Problem requirements ->
Rewrite the items from the line containing "Given: Decrease quantity with the minus icon" through the line containing "[x=481, y=23]", replacing "magnifier" with "magnifying glass" and leaving everything else unchanged.

Extracted records ->
▬▬▬
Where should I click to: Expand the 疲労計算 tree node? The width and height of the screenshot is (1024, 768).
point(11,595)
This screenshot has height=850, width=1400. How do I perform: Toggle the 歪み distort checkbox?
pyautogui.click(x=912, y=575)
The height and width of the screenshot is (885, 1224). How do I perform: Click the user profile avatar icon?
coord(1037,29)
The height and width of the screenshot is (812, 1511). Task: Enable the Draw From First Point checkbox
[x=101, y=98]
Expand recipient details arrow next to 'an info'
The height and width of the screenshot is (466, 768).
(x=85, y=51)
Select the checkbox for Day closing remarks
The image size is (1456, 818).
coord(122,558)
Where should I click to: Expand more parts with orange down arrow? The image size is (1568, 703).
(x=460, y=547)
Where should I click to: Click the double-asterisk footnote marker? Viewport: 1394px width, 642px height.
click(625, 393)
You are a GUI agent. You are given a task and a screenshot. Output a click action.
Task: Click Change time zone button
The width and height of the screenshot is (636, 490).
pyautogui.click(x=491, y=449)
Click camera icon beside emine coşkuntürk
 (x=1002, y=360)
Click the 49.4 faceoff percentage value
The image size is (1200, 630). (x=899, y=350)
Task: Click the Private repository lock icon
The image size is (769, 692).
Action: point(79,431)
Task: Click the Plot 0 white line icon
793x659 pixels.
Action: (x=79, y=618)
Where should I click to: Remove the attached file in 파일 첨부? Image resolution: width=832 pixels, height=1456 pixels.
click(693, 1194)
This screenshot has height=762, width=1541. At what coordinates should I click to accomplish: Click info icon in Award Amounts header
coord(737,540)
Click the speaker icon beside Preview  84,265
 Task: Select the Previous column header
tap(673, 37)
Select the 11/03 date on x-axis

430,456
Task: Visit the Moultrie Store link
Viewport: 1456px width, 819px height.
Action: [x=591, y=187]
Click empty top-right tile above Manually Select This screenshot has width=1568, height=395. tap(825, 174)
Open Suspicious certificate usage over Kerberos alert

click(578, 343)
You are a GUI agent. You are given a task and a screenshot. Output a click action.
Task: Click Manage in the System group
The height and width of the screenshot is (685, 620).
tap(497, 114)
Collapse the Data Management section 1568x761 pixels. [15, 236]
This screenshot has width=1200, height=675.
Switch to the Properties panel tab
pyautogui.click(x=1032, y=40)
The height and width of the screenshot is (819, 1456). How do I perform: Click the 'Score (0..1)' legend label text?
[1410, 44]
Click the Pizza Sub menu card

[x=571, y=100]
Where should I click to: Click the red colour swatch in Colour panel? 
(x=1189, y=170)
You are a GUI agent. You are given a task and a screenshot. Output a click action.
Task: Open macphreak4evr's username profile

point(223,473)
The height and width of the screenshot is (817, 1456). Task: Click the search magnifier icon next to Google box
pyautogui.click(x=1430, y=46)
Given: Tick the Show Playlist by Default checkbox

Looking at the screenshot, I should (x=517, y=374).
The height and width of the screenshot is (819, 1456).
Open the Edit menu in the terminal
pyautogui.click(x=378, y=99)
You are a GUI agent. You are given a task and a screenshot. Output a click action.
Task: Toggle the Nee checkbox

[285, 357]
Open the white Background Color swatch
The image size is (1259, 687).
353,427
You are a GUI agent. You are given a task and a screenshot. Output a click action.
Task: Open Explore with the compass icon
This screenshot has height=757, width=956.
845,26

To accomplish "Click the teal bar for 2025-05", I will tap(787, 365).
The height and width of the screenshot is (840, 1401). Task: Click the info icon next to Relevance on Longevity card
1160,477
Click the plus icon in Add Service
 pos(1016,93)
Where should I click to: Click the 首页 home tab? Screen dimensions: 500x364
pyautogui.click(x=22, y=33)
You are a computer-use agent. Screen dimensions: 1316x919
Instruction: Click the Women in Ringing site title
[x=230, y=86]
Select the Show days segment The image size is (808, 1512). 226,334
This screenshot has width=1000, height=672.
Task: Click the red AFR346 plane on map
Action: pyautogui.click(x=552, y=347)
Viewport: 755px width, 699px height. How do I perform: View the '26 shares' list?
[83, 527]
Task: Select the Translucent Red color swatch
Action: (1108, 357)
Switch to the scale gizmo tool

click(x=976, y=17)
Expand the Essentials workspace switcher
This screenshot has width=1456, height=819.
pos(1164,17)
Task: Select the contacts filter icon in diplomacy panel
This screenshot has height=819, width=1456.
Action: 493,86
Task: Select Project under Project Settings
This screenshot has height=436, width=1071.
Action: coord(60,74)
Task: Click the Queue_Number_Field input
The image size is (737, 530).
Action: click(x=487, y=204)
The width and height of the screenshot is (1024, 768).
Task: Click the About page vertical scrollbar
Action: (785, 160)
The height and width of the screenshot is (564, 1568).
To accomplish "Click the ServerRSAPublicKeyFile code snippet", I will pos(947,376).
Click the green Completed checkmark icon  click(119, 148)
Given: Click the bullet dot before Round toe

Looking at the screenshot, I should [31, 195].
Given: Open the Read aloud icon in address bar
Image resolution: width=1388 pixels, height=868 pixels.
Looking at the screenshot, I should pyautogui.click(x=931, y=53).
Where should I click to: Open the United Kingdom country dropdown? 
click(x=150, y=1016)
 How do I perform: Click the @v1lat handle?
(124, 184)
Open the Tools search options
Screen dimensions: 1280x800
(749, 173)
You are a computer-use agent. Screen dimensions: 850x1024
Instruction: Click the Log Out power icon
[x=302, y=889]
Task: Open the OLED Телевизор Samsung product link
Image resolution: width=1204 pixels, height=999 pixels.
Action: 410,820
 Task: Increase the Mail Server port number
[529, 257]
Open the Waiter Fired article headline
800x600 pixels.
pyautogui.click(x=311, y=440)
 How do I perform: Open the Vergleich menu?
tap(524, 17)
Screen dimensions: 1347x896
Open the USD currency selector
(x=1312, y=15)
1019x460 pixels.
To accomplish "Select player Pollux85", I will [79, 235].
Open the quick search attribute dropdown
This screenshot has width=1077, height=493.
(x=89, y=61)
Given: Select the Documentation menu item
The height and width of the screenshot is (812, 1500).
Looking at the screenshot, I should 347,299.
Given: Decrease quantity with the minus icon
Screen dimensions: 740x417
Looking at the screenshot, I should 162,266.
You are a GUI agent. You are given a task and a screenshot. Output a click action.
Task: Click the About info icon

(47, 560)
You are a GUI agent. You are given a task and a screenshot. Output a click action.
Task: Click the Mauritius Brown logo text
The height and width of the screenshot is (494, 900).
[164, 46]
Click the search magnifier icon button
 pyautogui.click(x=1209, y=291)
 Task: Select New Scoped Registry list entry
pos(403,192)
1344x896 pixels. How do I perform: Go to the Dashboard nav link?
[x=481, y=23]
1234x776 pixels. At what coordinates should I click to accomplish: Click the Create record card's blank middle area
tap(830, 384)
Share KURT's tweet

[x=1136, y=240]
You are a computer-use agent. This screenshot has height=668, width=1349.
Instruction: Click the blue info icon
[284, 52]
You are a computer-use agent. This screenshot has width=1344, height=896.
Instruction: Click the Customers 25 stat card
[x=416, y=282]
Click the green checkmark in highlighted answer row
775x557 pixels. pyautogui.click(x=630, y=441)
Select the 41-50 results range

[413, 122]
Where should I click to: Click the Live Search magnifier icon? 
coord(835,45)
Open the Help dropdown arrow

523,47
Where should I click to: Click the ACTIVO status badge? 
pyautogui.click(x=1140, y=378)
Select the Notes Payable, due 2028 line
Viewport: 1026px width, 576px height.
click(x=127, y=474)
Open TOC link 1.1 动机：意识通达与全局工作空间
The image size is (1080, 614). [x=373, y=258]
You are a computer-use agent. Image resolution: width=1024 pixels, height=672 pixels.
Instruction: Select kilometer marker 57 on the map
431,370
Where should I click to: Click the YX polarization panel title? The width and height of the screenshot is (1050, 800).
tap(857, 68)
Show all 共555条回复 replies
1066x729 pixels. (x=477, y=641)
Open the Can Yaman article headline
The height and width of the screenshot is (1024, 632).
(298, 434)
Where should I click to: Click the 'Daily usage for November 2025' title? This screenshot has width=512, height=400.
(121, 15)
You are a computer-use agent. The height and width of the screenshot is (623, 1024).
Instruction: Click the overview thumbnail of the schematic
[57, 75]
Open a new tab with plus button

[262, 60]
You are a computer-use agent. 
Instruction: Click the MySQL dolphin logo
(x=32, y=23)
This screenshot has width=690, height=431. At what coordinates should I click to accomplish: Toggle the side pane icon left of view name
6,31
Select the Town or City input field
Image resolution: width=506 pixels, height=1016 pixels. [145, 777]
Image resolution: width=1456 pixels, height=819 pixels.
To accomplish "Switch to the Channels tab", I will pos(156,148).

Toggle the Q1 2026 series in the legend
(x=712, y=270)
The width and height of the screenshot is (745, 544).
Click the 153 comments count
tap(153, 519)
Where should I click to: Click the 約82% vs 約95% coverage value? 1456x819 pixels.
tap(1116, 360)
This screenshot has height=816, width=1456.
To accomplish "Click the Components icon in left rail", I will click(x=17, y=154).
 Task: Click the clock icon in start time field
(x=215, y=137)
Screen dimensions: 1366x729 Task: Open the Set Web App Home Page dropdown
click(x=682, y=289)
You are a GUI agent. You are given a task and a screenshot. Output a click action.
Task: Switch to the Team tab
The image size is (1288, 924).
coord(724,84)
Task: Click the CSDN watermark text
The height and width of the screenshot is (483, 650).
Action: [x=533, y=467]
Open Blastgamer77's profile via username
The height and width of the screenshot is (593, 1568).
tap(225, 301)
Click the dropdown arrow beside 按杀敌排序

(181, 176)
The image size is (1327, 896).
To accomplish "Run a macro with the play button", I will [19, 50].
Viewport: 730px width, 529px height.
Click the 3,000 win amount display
▬▬▬
Correct output ->
Given: Decrease quantity with the minus icon
Screen dimensions: 740x417
Looking at the screenshot, I should 162,266.
You are a GUI agent. You are given a task and a screenshot. Output a click action.
Task: Click the About info icon

(47, 560)
You are a GUI agent. You are given a task and a screenshot. Output a click action.
Task: Click the Mauritius Brown logo text
The height and width of the screenshot is (494, 900).
[164, 46]
Click the search magnifying glass icon button
 pyautogui.click(x=1209, y=291)
 Task: Select New Scoped Registry list entry
pos(403,192)
1344x896 pixels. How do I perform: Go to the Dashboard nav link?
[x=481, y=23]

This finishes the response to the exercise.